This is my CD from 2020. The title track is available, with the lyrics, on YouTube. You can view it here.
There are another eight of my songs from various dates on the album, and one cover version of a favourite folk standard.
All the original lyrics are available on the lyric library pages. For more information, or to buy a copy of the CD contact me.
This is not a protest song but an ode to insects. A person weighs about a million times more than an insect. But they make it up in weight of numbers: their global biomass is Seventeen times that of humans.
What do the insects do for us? That huge mass of insects is essential food for other creatures: birds, reptiles, mammals all up the food chain, they pollinate our food, flowers, trees. And lots more. Having helped create life out of the earth, then insects clear up the dead things, returning them to the earth, enriching the soil. Insects literally make the world go round.

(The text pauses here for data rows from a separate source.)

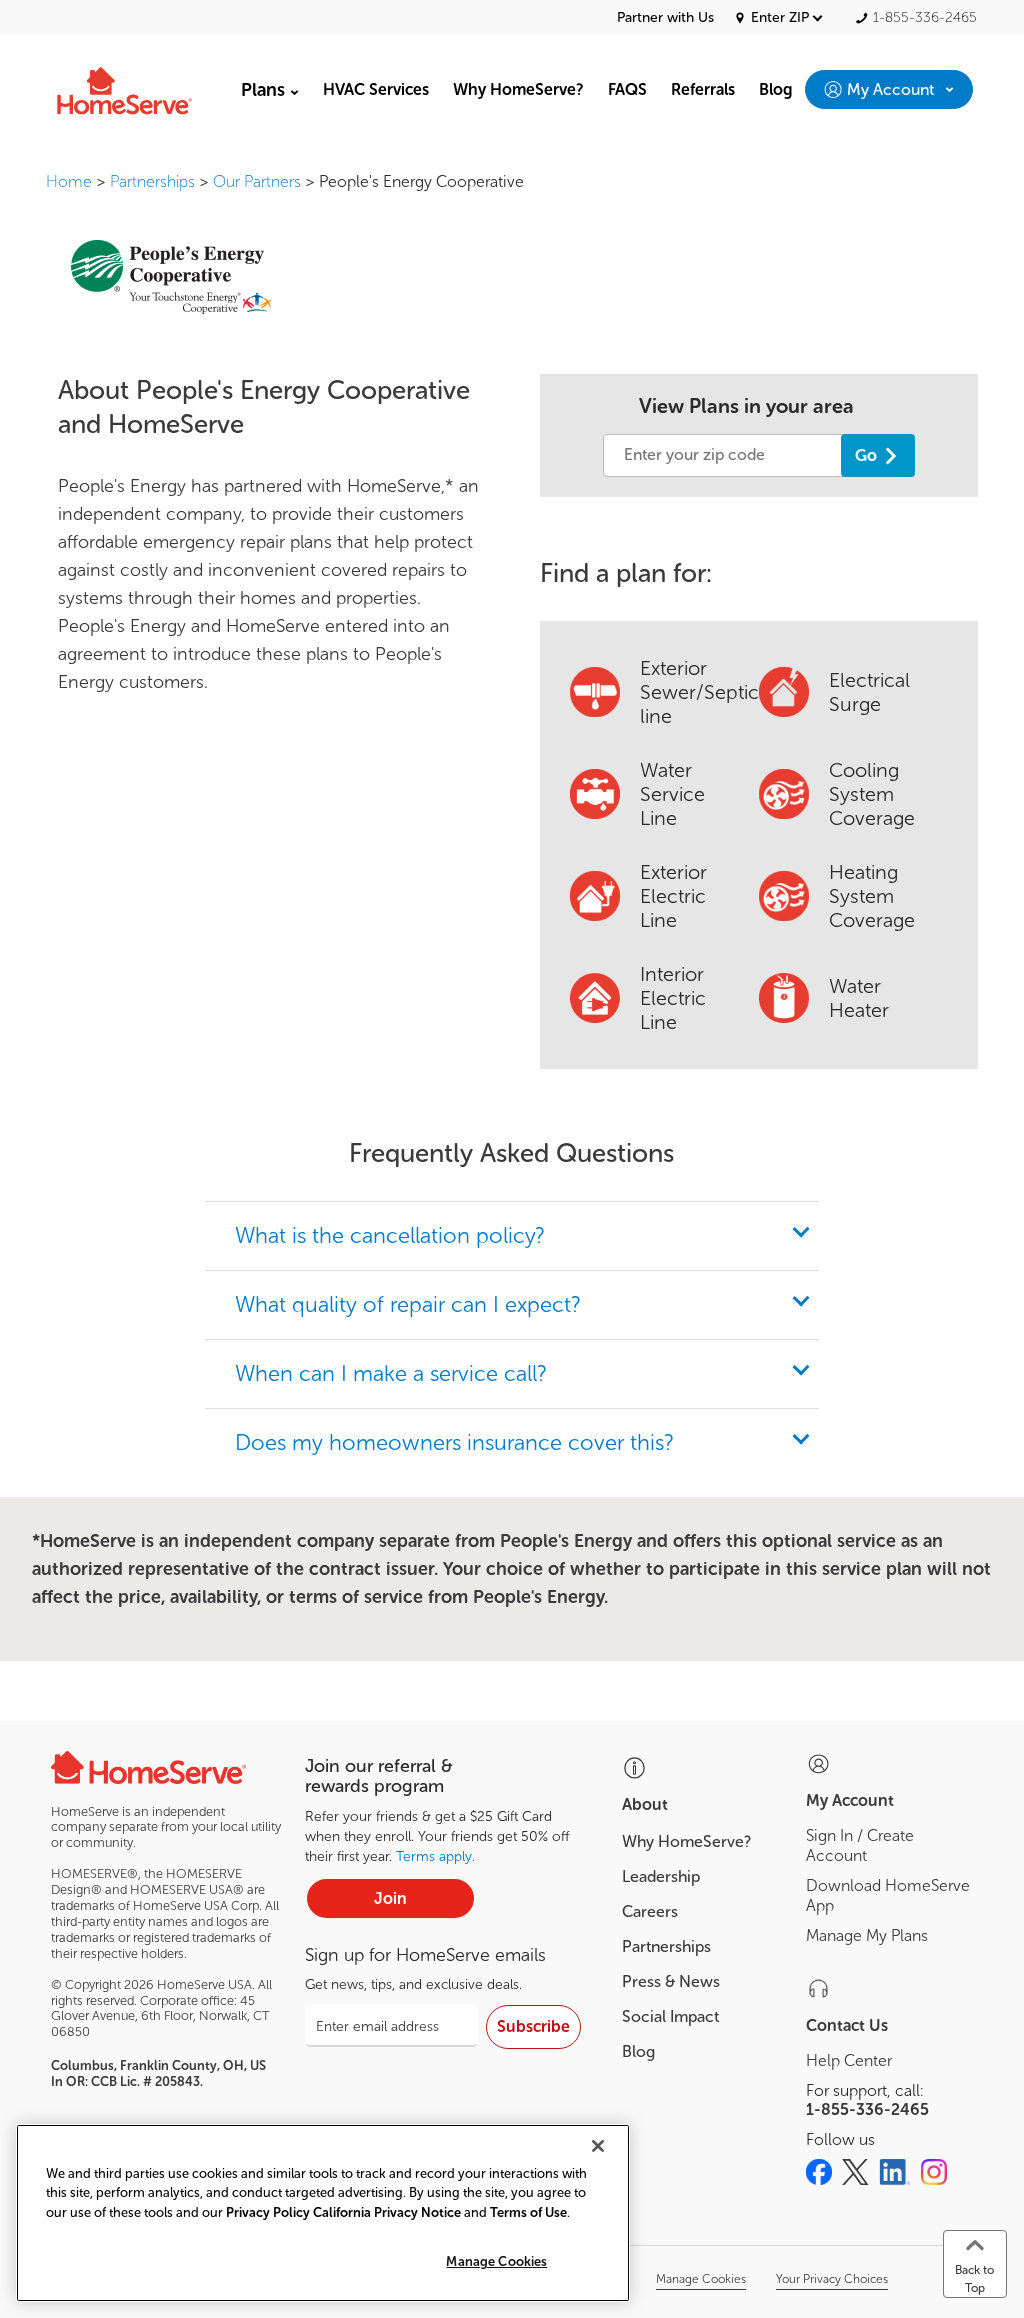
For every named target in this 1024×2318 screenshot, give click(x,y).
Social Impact (670, 2016)
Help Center (849, 2060)
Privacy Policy (268, 2212)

We are losing them. Two and a half percent a year doesn't sound much, but we have already lost 25% in thirty years. At this rate, all gone in a century, and us too. We know why. Stripping out their habitats, killing their food plants, land use and agricultural change, pollution and of course, pesticides.
A song won't fix this. Nor charity concerts and donating sites. But we will have to do something.
Other songs on the CD are:
My song is for you: A light-hearted song on a traditional theme linking birdsong and courtship.
Playing the fool: A bluesy guitar instrumental that I have played for many years - now with lyrics.
Billy Boy: Another traditional style song, the first I wrote since making the cittern.
The Battle of the Somme / The Primrose Polka: A pair of tunes played on the guitar in an open G tuning.
Something we know: An original song written for those occasions when all people want is to sing along to something they know.
Moving On: A reprise of this 2009 song giving an account of my life and times.
Existence and all that: A contemporary performance poem on just about everything.
Where ravens feed: Graeme Miles's much loved, restful song, accompanied on the cittern.